外科 15 胆嚢摘出術により急速な全身症状の改善をみたポメラニアンの胆嚢粘液嚢腫の1例

ポメラニアン、メス、8歳8ヶ月(推定)。体重2.86kg。1.5ヶ月前に副腎皮質機能亢進症と診断されop'-DDD投与を行っていた。発毛が次第にみられ経過で良好であったが、食欲減退し横になってぐったりしてしまったとのことで来院。嘔吐もあったという。1.5ヶ月前より胆汁うっ滞や胆嚢炎の合併も疑い治療を行っていた。慢性鼻炎の既往あり、室内中心、混合ワクチン最終6ヶ月前実施済、同居動物なし。
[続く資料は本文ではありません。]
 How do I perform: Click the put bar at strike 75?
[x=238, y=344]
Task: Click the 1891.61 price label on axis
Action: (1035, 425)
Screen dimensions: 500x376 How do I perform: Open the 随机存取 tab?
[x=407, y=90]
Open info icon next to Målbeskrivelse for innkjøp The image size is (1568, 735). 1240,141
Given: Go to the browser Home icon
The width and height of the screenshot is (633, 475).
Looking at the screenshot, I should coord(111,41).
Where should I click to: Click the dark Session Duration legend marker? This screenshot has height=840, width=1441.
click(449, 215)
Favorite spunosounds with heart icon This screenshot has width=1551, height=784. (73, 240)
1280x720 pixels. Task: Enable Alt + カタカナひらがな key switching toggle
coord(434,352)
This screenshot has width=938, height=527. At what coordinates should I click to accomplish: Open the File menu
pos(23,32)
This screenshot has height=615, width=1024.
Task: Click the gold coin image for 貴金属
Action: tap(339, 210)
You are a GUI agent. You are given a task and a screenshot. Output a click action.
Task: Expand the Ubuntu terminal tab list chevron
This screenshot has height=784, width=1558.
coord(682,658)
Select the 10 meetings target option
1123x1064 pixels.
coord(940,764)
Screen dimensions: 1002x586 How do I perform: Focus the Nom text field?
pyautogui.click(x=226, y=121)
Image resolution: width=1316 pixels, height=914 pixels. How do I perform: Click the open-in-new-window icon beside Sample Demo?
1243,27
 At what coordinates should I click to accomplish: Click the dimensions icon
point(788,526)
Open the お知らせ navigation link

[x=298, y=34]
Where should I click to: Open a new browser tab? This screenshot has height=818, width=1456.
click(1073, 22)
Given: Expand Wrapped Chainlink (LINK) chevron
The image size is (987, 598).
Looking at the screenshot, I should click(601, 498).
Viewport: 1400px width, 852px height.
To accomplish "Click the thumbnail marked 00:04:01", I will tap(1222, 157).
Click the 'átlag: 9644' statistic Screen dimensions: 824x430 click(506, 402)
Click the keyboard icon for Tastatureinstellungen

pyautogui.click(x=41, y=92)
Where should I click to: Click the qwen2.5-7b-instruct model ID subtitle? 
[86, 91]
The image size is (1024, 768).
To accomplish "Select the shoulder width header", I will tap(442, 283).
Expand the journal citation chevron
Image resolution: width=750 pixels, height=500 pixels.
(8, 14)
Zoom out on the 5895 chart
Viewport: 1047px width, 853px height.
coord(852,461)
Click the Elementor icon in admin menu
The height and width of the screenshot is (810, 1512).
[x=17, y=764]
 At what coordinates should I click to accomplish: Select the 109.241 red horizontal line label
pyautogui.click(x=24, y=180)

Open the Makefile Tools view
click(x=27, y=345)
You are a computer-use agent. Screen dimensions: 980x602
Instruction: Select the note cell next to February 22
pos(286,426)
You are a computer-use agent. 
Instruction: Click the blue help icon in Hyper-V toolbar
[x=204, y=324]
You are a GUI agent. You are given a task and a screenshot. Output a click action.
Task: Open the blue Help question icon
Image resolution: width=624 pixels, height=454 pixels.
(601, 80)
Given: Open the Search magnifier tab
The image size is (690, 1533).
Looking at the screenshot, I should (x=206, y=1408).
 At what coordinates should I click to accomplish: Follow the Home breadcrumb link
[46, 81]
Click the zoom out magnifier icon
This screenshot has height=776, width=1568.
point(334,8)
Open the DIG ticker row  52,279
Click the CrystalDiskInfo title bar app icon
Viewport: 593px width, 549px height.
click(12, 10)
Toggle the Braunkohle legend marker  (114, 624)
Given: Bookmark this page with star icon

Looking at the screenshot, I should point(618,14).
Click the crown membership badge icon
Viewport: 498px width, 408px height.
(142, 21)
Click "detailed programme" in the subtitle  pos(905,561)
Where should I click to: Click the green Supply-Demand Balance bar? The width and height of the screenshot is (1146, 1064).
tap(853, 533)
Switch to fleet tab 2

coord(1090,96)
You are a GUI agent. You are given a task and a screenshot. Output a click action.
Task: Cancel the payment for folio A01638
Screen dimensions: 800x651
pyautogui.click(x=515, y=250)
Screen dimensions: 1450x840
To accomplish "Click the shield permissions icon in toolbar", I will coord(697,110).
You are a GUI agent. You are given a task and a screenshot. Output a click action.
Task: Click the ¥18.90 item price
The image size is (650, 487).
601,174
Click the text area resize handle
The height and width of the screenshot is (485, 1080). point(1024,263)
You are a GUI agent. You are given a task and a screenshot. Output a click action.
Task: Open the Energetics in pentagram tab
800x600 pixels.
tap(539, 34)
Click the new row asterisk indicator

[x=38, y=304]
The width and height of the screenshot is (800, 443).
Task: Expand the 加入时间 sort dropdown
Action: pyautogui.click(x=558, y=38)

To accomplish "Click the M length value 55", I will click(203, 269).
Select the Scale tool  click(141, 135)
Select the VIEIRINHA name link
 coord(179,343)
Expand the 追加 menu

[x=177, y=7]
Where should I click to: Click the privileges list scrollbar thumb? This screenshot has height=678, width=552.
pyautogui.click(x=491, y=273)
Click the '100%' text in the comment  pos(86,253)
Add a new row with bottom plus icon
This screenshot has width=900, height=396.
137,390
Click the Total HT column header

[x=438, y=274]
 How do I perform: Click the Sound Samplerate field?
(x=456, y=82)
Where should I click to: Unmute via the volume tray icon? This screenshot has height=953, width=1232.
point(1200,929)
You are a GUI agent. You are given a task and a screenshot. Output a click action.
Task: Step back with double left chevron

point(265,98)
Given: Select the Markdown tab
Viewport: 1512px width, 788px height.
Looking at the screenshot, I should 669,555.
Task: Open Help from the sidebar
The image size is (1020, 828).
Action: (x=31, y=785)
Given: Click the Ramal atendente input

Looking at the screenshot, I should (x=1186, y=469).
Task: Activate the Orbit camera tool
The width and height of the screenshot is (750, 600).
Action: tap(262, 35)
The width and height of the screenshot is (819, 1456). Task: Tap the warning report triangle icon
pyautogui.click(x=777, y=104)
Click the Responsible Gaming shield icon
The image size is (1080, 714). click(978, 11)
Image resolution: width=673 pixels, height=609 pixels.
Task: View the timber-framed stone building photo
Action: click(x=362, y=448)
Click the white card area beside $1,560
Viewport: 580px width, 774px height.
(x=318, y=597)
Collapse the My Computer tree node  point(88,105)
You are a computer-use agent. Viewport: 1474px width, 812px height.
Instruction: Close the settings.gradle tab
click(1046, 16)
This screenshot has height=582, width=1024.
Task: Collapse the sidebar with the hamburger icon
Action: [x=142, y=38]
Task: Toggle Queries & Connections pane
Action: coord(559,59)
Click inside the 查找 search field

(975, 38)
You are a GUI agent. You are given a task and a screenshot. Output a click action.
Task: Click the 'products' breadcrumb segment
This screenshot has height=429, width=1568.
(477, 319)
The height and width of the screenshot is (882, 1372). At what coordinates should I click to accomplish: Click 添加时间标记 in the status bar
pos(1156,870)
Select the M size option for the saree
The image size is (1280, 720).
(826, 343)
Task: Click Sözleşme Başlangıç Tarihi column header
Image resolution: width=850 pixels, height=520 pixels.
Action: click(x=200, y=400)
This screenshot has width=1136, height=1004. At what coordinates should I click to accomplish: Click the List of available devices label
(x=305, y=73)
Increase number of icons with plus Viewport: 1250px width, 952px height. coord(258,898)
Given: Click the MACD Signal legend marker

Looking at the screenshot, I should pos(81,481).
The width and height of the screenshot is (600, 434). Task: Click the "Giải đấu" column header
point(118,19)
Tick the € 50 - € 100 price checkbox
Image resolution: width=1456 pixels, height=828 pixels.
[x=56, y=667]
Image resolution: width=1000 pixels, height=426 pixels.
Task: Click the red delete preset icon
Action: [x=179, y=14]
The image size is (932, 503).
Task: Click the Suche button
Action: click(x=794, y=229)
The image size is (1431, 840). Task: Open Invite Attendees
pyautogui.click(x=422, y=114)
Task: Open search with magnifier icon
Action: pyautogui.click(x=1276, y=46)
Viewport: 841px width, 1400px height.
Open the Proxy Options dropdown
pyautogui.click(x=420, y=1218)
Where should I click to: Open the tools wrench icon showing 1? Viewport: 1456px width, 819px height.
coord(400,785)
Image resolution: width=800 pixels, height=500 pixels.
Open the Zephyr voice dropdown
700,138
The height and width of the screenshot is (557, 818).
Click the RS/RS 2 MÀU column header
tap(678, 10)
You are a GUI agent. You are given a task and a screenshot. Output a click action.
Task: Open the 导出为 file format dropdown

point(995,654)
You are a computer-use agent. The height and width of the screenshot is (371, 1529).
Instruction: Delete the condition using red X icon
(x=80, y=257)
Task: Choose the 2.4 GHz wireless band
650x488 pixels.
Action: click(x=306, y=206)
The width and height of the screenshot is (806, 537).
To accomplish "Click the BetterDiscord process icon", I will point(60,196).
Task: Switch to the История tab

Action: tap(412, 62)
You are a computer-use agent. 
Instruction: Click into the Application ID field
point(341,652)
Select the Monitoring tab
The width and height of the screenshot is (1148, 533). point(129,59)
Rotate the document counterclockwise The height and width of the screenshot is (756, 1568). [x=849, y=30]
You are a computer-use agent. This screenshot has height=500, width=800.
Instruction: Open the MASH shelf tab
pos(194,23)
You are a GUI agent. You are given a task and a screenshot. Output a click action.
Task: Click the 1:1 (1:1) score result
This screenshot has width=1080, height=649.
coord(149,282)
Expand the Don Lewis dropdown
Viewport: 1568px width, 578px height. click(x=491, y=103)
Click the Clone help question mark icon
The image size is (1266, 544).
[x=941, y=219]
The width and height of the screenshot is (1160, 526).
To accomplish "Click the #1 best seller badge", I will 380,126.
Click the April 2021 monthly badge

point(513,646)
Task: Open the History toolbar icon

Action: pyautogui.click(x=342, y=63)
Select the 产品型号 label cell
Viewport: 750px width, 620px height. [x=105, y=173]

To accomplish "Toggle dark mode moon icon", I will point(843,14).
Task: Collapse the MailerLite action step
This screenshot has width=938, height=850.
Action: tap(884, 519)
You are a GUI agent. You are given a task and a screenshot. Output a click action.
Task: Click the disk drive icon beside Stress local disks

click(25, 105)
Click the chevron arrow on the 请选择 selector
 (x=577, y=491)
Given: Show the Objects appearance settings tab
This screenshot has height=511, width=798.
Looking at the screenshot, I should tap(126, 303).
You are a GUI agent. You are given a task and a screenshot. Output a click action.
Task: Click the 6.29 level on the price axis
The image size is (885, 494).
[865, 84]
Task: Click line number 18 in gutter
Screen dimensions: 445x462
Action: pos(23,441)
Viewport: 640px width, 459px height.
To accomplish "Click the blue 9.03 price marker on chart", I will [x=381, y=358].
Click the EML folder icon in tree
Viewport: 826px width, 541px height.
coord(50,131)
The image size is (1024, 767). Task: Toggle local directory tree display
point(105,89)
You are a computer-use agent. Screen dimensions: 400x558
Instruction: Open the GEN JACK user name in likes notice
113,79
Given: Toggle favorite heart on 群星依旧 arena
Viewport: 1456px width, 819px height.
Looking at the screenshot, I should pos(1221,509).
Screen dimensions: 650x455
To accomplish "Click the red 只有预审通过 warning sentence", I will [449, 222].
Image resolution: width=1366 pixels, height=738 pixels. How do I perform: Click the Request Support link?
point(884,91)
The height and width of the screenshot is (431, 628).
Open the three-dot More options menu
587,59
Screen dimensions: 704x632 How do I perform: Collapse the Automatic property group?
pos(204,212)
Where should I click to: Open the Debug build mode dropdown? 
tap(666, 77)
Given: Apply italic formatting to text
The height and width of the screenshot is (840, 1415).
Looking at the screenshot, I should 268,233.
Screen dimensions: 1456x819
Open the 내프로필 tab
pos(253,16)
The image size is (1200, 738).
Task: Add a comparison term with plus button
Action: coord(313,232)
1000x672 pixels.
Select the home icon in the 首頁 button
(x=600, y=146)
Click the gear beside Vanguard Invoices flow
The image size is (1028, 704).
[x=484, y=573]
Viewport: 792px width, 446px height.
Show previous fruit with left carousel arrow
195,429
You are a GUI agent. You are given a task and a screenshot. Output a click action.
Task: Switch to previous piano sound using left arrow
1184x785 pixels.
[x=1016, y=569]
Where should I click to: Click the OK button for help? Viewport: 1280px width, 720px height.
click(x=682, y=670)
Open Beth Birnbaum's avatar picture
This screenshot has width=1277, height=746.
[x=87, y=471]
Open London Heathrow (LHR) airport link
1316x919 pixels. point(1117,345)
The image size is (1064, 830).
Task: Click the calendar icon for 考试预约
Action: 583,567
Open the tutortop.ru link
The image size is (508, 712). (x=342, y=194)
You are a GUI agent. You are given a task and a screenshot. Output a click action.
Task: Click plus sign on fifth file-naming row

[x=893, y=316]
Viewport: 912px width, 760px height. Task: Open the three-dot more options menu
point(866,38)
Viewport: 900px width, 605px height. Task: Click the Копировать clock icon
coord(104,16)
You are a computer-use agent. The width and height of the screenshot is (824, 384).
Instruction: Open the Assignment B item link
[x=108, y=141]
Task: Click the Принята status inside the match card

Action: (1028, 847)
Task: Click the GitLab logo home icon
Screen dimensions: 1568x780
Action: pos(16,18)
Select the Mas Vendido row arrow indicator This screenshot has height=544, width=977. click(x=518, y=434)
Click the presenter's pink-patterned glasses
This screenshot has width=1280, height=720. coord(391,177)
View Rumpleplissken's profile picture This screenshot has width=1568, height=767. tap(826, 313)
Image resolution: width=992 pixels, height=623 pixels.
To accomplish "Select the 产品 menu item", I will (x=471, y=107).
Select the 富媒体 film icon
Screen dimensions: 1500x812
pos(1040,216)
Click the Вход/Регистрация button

腹部エコー所見。胆嚢壁の肥厚(7.2mm)と中央の不動性胆泥。胆嚢粘液嚢腫と臨床診断した。 術中所見。胆嚢は暗赤色で固く拡大していた。直接生食を注入し総胆管を開通させた。 切除胆嚢所見。胆嚢壁は黒色粘液状物で裏打ちされ、内部に黒色の胆泥が凝縮されていた。 胆嚢の病理組織所見(強拡大)。胆嚢上皮は大部分が壊死・脱落していた。
経過:受診時、体温:37.2℃ 心拍数:66/分。可視粘膜蒼白。腹圧痛ないが熱感あり。CBCおよび血液生化学検査にてPCV42%, GPT>1000IU/L, ALP>3500IU/L, TBIL0.7mg/dl, GGT290IU/L, 腹部エコー検査にて胆嚢壁が中等度のエコー原性を示しながら著しく肥厚し(7.2mm), 中央の胆泥は体位を変化させても動かなかった。胆嚢粘液嚢腫が疑われた。ただちに胆嚢摘出術を実施することになったが、ACTが計測不能なほど延長しており(>1320秒)、手術適応不能であった。しかし、ビタミンK2の大量非経口投与を行い翌日のACTは129秒、他の凝固能検査でも正常値を示した。また2日間の強肝、輸液療法により起立し歩行する状態にまで状態が改善したので、その日輸血を行いながら手術を施行した。胆嚢を肝葉より剥離したところ、表面は暗赤色を呈し直径3cm位にまで大きくなりクルミのように固くなっていた。試験穿刺を試みたが液状物はまったく吸引されなかった。総胆管の開存性の確認は、体格が非常に小さく総胆管周囲のアプローチは困難であったので胆嚢周囲をガーゼで覆い胆嚢底から25Gの注射針を介して10mlの生食水を強い圧で注入して行ってみた。注入当初は非常に抵抗あったが、2ml程度注入しやや胆嚢が拡張してきてから突然抵抗がなくなり、10ml全てが注入され、総胆管の疎通性が確保された。その後、胆嚢管を結サツし胆嚢を切除した。その他の肝疾患の鑑別のため肝生検も行っておいた。術後、胆嚢を切開してみると、暗赤色の胆嚢壁は厚さ5mm程度の黒い泥状の粘液状物で裏打ちされ、その中心には弾力ある固さの黒色の胆泥が凝縮していた。胆嚢内容物を好気・嫌気培養検査に供したが細菌は検出されなかった。病理組織検査では急性化膿性胆嚢炎、すなわち胆嚢粘液嚢腫と診断された。内腔に大量の粘液を貯留し、胆嚢上皮は大部分が壊死・脱落していた。胆嚢壁は全層性に炎症が波及し、ヘモジデリンを貪食したマクロファージの集ゾクや各種炎症細胞浸潤と線維化が顕著に認められた。肝組織の方では、肝小葉がよく保たれ、胆嚢からの上行性の炎症波及による慢性肝障害がみられたに過ぎなかった。経過はきわめて良好で、術翌日よりよく歩くようになり食事も積極的に食べるようになった。術後4日後、全身状態は良好, GPT338IU/L, ALP2084IU/L, GGT 80IU/Lと確実に減少し、退院となった。
コメント:胆嚢粘液嚢腫は緊急外科手術適応です。放置すると胆嚢が破裂し腹膜炎を起こし、診断も治療も非常に困難になり予後不良となってしまいます。この症例の胆嚢壁も慢性炎症のためもろくなっていました。逆に手術で胆管のうっ滞を改善し、胆嚢を摘出すれば、閉塞性肝障害が解除され全身状態が改善されます。またこの疾患は副腎皮質機能亢進症に合併することが多いようです。高コレステロール血症が原因のひとつとも考えられるので、今後もop'-DDD治療等の継続が不可欠になってきます。